Exercise aim:
Repeat every line below exactly as it reads.

Excerpted data:

------------------------

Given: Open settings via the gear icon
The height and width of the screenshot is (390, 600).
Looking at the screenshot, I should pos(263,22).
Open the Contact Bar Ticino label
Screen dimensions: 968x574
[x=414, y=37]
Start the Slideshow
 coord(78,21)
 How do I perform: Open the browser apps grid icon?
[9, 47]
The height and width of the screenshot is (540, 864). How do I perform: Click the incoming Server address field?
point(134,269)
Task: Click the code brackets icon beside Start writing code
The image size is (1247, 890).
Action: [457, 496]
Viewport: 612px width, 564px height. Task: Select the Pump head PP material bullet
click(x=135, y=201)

------------------------

Response for this exercise:
Given: Open settings via the gear icon
The height and width of the screenshot is (390, 600).
Looking at the screenshot, I should pos(263,22).
Open the Contact Bar Ticino label
Screen dimensions: 968x574
[x=414, y=37]
Start the Slideshow
 coord(78,21)
 How do I perform: Open the browser apps grid icon?
[9, 47]
The height and width of the screenshot is (540, 864). How do I perform: Click the incoming Server address field?
point(134,269)
Task: Click the code brackets icon beside Start writing code
The image size is (1247, 890).
Action: [457, 496]
Viewport: 612px width, 564px height. Task: Select the Pump head PP material bullet
click(x=135, y=201)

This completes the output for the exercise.